## BEGIN TEXT EXTRACT
### Title: Simple Text Analysis


### 1. Introduction:
This project is an interesting demo on the application of natural language processing to summarize text documents <br>
<br><strong>Goal: </strong>We'll use gensim tool to perform a quick summary on a short body of text 
We'll want to :
* summarize the document so that the final output will be about 2% the length of the orignal text
* 



In [145]:
#imports

# *** NLP tools
#import textacy
from gensim.summarization.summarizer import summarize


# *** text resources

# *** Visualization tools
import matplotlib.pyplot as plt
import matplotlib.style as style

# *** Misc tools
from collections import Counter
import string 
import pandas as pd

### 2 Get data
<strong> Data Description:</strong>
* The data used in this project comes from the WHO website and is a news release regarding the progress on war against ebola
* source:  https://www.unenvironment.org/news-and-stories/editorial/facing-our-global-environmental-challenges-requires-efficient

In [124]:
# load data
with open('UNEnvironment_gloabl_challenges.txt','r') as inf:
    raw_text = inf.readlines()
    
    
# preview what's in the first few lines of the file

raw_text[:5]

['## Source: https://www.unenvironment.org/news-and-stories/editorial/facing-our-global-environmental-challenges-requires-efficient\n',
 '## title: Facing our global environmental challenges requires efficient international cooperation\n',
 '\n',
 'The changes we need are huge—time is short\n',
 '\n']

### 2. Preprocessing
* <strong>Goal:</strong> Prepare the data for subsequent analysis. We remove any bits of data that isn't helpful for our goals.

In [125]:
# remove the first two lines: source url and title respectively

raw_text =raw_text[3:]                        
raw_text = ''.join(raw_text).replace('\n','')  # replace '\n' 

### 3. Text summary

In [126]:
### NOTE:
print('The original document is',len(raw_text.split(' ')),'words long' )
## END TEXT EXTRACT
## BEGIN SUPPLIED INFORMATION
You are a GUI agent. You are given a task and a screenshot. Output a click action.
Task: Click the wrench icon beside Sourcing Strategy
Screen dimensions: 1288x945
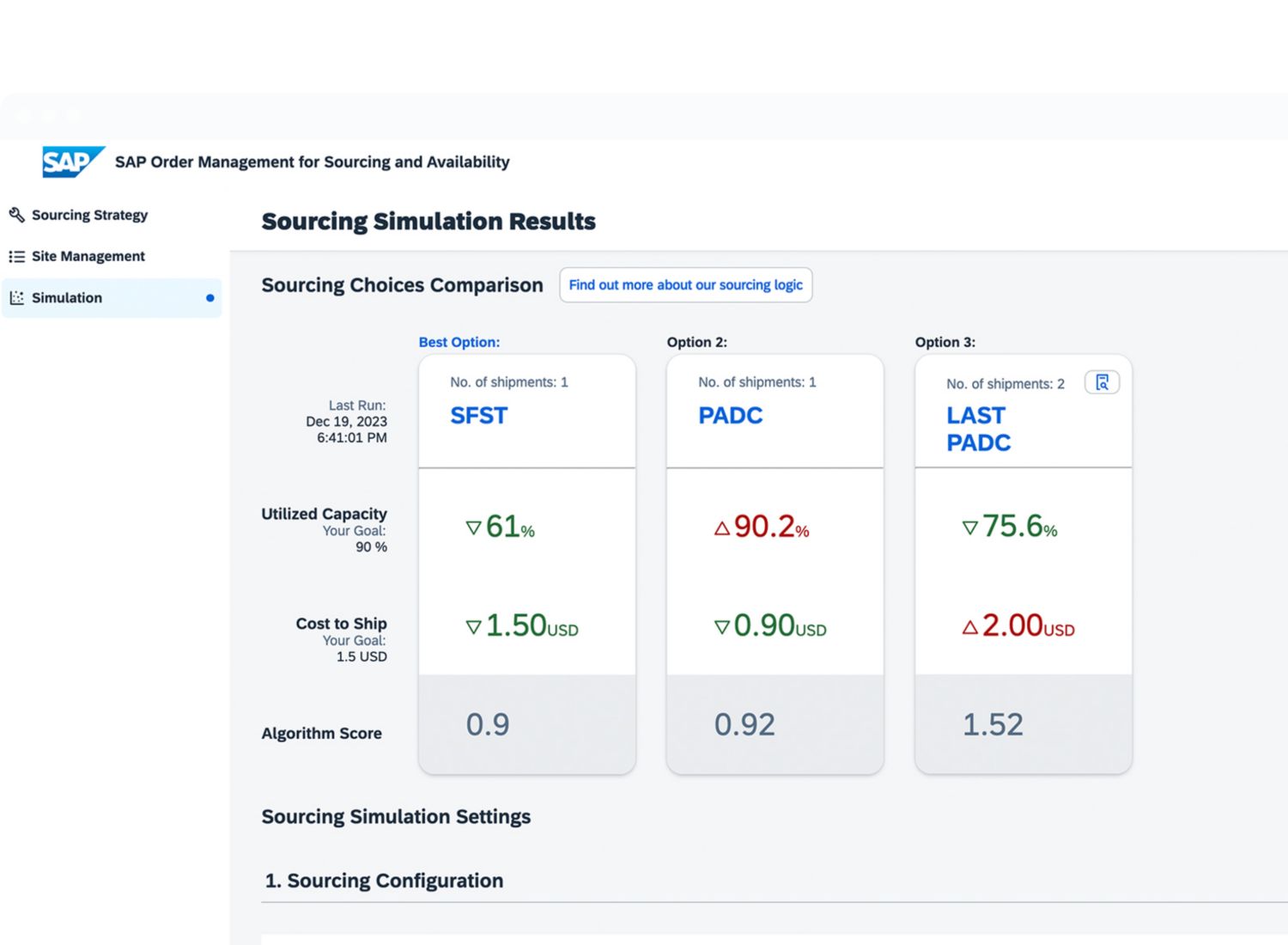pyautogui.click(x=16, y=215)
## END SUPPLIED INFORMATION
▸ **THE TASKS**
a - Repeat the text summarization notebook word for word, from "raw_text[:5]" up to and including "for our goals.".
b - Go on with the text summarization notebook from the point at which it ends.
The data shown above are not needed for this work.

▸ **RESPONSES IN ORDER**
a -
raw_text[:5]

['## Source: https://www.unenvironment.org/news-and-stories/editorial/facing-our-global-environmental-challenges-requires-efficient\n',
 '## title: Facing our global environmental challenges requires efficient international cooperation\n',
 '\n',
 'The changes we need are huge—time is short\n',
 '\n']

### 2. Preprocessing
* <strong>Goal:</strong> Prepare the data for subsequent analysis. We remove any bits of data that isn't helpful for our goals.

b -
The original document is 1067 words long


In [28]:
# Q1: What are the most common words?
summary = summarize(raw_text,ratio=0.2,split=False)
print(summary)

Our planet and humankind face three unprecedented, mutually reinforcing challenges: climate change, the loss of biodiversity and the overuse of critical natural resources.In the past year, we have seen intense heatwaves and raging wildfires in Europe, the United States and in Japan cause huge economical loss and damage.
State budgeting is, in our view, a very powerful tool to implement the 2030 Agenda.Finland also has strong cross-sectoral coordination mechanisms between different ministries as well as other environmental interest groups.No country, however, can successfully meet these global challenges on their own.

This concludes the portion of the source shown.